**Assignment**
Your task is to filter the data below down to the lines holding "height".

**Source material**
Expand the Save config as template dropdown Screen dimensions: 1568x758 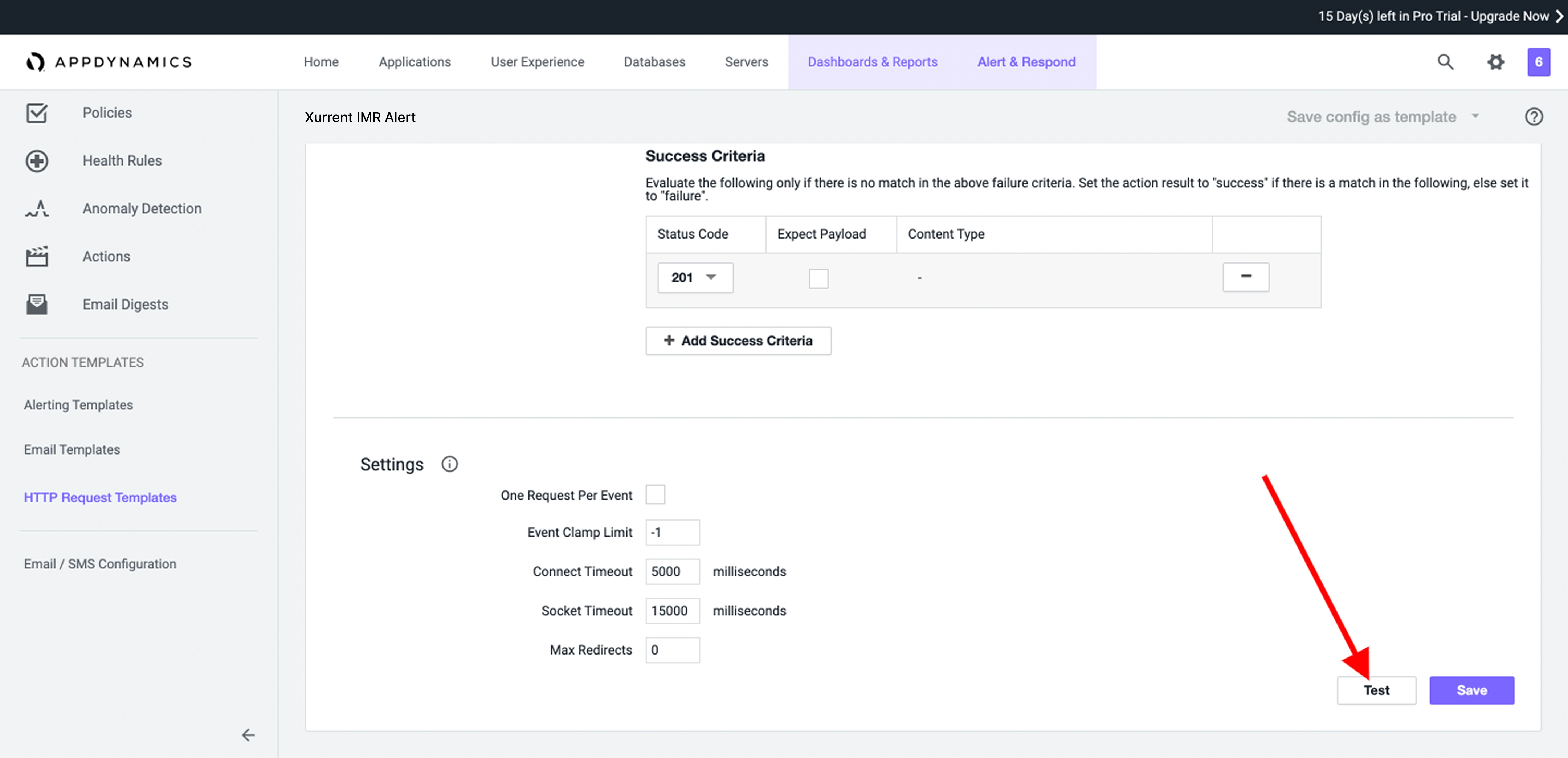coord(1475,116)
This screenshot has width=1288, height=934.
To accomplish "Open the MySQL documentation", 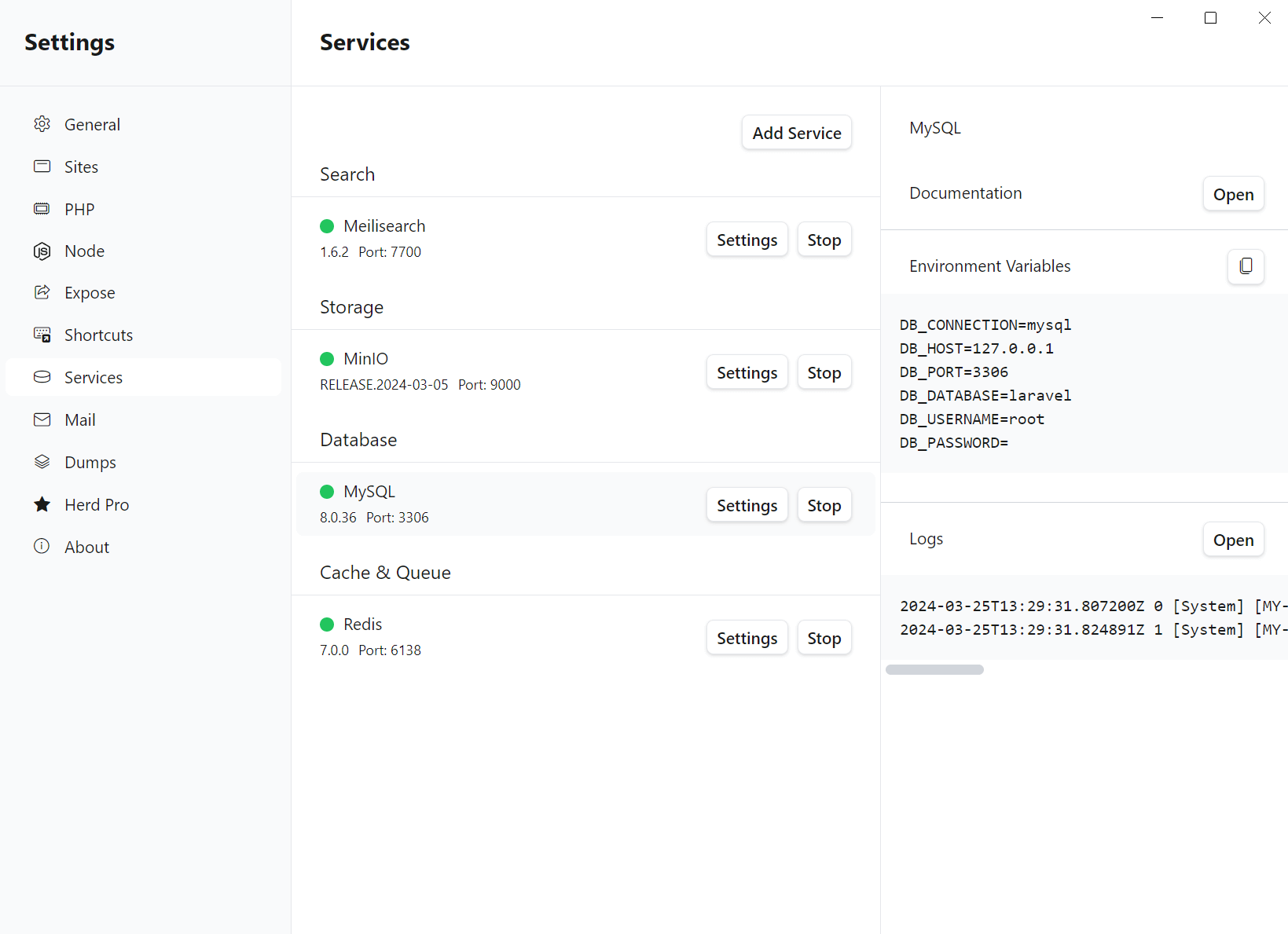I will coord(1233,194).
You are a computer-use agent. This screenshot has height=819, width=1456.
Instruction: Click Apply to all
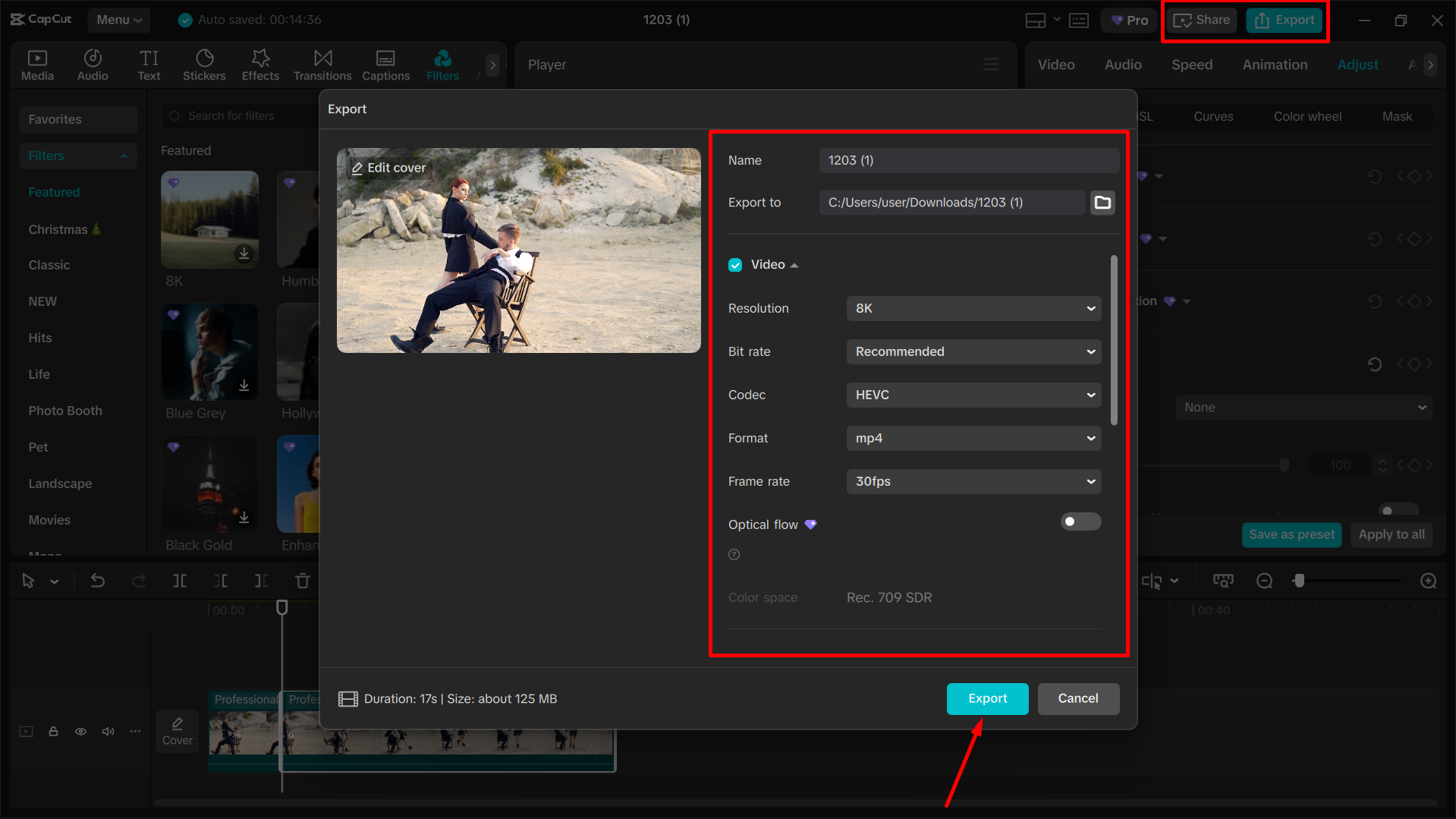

**Task output**
This screenshot has width=1288, height=934.
You are a computer-use agent. This screenshot has height=819, width=1456.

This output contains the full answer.